J’ai entendu dire que les jeux de Naughty Dog ont inspiré A Plague Tale. Nous sommes honorés d’avoir inspiré ces incroyables artistes. Dans le futur, je peux sans problème dire que Naughty Dog et beaucoup d’autres puiseront leur propre inspiration dans ce qu’Asobo Studio a accompli avec cette série.
Neil Druckmann
La recette popularisée par Uncharted est un modèle pour énormément de studios. Il est donc normal qu’elle ait impacté la direction des licences PlayStation. La saga de Naughty Dog a montré au monde que le constructeur japonais pouvait désormais briller par ses propres moyens, et même imposer des standards. Ses nouvelles normes de qualité ont été perfectionnées au fil des épisodes, que ce soit pour la narration et aussi pour les démonstrations techniques. Uncharted 4 : A Thief’s End reste, presque 7 ans après sa sortie, l’un des jeux les plus beaux de tous les temps. Si tout le monde a en mémoire la gifle technologique de la séquence à Madagascar, beaucoup ont oublié la petite séquence en Italie au cours de laquelle Nathan retire sa tenue de jardinier. Cela peut paraître anodin, mais c’était l’une des premières fois (si ce n’est la première) que nous pouvions voir un personnage de jeu vidéo changer de tenue, face caméra, sans aucun artifice de mise en scène pour permettre au jeu de charger le changement de skin (respect à Hans Godard, le développeur responsable de cette séquence). L’empreinte de la licence est partout, c’est un horizon à atteindre qui a permis la création en interne d’aventures devenues cultes comme The Last of Us. Sans le savoir faire narratif acquis au fil des années avec Nathan Drake, il est évident que les aventures d’Ellie et Joel n’auraient jamais existé, et nous pouvons même aller plus loin en affirmant que le reboot de God of War est un autre héritier direct du travail de Naughty Dog. Cette influence se ressent particulièrement dans les interactions incessantes entre Kratos, Atreus et Mimir qui permettent également d’en apprendre beaucoup sur le jeu, son monde, ses personnages, simplement en écoutant une conversation pendant que nous traversons l’environnement.
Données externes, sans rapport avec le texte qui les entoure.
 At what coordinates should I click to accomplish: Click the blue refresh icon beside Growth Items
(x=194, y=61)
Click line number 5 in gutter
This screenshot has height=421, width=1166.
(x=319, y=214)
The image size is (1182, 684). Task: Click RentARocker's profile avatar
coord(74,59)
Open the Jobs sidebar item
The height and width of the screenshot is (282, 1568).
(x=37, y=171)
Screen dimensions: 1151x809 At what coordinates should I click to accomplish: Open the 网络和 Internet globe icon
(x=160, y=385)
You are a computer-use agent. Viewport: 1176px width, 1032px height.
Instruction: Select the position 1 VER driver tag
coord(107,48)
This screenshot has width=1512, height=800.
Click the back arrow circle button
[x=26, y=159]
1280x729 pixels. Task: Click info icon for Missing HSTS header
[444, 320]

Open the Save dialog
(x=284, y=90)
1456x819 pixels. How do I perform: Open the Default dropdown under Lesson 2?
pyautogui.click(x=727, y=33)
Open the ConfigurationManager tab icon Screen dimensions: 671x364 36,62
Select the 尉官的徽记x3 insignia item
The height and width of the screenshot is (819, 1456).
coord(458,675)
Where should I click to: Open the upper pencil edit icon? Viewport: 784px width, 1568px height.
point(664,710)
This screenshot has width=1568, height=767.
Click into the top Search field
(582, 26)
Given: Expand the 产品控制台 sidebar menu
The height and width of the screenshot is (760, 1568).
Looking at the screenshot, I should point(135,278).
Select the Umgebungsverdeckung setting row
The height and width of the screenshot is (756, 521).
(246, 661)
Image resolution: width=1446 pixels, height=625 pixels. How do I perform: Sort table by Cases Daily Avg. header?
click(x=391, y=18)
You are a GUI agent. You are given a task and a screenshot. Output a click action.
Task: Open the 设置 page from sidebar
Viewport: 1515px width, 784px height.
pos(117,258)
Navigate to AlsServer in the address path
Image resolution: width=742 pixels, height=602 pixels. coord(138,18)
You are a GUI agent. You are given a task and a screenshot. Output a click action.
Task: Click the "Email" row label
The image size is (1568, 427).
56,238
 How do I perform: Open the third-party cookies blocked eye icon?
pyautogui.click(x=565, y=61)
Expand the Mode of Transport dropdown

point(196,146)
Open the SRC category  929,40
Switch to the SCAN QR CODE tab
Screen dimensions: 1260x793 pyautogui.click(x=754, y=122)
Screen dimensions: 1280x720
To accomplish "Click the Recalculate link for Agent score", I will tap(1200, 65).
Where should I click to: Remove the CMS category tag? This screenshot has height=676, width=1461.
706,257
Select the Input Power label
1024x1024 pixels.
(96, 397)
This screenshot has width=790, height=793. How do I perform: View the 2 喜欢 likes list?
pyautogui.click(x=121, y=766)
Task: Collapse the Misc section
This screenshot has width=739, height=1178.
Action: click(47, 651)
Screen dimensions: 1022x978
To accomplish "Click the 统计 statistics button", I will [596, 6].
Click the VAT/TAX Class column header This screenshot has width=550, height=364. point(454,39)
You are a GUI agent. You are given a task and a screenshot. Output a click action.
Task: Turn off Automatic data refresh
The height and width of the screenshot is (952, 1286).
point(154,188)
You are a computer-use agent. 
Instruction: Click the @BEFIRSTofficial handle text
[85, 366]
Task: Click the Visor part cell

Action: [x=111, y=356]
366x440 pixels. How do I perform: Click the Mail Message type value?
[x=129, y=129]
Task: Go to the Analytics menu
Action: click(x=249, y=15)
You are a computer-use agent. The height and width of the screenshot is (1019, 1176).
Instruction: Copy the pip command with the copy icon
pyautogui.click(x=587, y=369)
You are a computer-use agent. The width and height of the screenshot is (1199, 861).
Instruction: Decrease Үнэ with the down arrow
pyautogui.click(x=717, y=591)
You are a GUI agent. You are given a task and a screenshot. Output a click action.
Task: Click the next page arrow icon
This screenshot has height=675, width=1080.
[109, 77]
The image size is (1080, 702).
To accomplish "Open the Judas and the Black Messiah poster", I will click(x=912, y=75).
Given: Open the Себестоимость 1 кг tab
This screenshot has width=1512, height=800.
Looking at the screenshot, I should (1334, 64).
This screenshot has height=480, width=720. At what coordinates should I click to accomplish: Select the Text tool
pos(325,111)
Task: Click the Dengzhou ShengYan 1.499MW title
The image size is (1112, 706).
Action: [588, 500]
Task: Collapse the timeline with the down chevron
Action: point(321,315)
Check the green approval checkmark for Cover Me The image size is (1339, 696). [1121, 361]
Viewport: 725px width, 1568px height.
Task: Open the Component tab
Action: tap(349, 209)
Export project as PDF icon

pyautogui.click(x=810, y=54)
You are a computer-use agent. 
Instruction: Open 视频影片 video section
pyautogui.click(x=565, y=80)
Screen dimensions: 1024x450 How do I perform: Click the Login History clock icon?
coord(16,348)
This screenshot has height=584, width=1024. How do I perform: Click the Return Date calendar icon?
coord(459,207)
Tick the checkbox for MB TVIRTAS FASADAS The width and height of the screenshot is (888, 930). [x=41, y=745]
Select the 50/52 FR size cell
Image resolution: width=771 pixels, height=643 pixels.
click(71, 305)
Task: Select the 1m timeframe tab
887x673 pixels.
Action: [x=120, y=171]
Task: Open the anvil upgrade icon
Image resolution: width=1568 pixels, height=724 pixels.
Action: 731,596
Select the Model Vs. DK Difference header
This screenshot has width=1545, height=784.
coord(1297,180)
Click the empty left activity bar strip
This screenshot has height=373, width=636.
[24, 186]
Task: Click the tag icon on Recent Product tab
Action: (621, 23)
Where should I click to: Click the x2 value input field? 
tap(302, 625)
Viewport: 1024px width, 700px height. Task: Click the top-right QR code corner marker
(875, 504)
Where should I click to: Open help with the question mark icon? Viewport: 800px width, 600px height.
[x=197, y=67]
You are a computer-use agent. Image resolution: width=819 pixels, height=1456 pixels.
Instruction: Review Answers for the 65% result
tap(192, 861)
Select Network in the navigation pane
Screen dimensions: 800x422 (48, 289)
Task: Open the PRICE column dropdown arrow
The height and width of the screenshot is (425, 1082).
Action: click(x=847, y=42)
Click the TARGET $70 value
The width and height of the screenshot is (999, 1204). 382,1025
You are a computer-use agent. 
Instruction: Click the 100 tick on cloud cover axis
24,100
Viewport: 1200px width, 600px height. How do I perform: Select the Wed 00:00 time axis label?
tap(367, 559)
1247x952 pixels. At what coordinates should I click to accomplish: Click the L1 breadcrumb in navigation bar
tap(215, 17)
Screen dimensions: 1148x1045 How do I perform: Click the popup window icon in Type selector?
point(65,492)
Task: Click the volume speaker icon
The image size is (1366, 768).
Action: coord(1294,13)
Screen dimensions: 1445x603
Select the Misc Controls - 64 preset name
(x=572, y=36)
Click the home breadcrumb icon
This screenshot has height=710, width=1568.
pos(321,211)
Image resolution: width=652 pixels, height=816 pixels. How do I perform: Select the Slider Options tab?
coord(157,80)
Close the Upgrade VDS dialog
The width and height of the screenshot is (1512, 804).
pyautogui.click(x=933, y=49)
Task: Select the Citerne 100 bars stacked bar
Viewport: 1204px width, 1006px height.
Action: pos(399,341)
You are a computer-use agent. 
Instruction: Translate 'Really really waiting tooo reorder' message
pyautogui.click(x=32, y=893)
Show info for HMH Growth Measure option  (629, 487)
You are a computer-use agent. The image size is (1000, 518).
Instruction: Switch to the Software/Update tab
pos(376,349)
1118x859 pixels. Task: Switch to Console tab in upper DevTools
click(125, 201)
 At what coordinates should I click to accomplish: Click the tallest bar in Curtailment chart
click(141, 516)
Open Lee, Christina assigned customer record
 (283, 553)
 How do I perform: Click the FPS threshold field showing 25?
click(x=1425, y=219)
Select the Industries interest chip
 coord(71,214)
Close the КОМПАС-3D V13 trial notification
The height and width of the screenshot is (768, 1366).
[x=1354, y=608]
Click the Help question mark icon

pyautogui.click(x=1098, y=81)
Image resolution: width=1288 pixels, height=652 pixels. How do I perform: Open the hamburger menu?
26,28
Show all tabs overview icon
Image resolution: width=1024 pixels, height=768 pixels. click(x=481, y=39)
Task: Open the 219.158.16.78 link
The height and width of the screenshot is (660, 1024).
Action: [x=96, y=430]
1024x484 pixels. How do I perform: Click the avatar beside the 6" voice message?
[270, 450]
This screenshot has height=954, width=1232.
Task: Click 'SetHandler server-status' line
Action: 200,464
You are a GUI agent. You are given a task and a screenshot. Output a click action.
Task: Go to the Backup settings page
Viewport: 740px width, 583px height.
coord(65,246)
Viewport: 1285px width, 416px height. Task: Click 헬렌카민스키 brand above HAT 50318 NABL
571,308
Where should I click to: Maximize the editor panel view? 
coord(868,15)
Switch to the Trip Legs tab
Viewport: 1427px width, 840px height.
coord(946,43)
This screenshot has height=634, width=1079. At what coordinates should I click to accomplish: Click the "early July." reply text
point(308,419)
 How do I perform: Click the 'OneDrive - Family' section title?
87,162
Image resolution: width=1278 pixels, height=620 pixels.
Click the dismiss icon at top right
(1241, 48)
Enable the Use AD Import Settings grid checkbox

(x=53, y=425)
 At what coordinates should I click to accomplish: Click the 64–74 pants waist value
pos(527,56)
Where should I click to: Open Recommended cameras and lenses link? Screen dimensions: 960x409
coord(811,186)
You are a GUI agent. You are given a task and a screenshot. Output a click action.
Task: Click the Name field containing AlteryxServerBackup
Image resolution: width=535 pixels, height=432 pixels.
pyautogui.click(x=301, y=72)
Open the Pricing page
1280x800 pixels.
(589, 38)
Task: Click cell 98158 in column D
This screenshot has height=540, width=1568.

Uncharted n’a pas révolutionné l’industrie par ses mécaniques de jeu. Il n’est pas non plus le père du jeu de tir à la troisième personne, car, de l’aveu même de Christophe Balestra, c’est la découverte de Gears of War qui a poussé le studio à revoir intégralement l’aspect shooter de leur projet encore en gestation. Cependant, la licence de Naughty Dog reste l’un des plus grands monuments des vingt dernières années de l’industrie, puisqu’elle n’a eu de cesse de pousser les nouvelles technologies dans leurs retranchements pour magnifier la narration dans un jeu vidéo. Il y a un avant et un après Uncharted dans la manière de raconter des histoires, et nous lui devons la structure de la grande majorité des jeux solo narratifs actuels. Beaucoup ont tenté de l’imiter, mais seuls les Dogs semblent capables d’appliquer leur recette sans accroc. Nul ne sait si nous aurons un jour un nouvel opus développé par son studio d’origine. Cependant, une certitude demeure : la saga restera encore longtemps un sommet absolu sur lequel de nombreux créateurs essaieront de se hisser.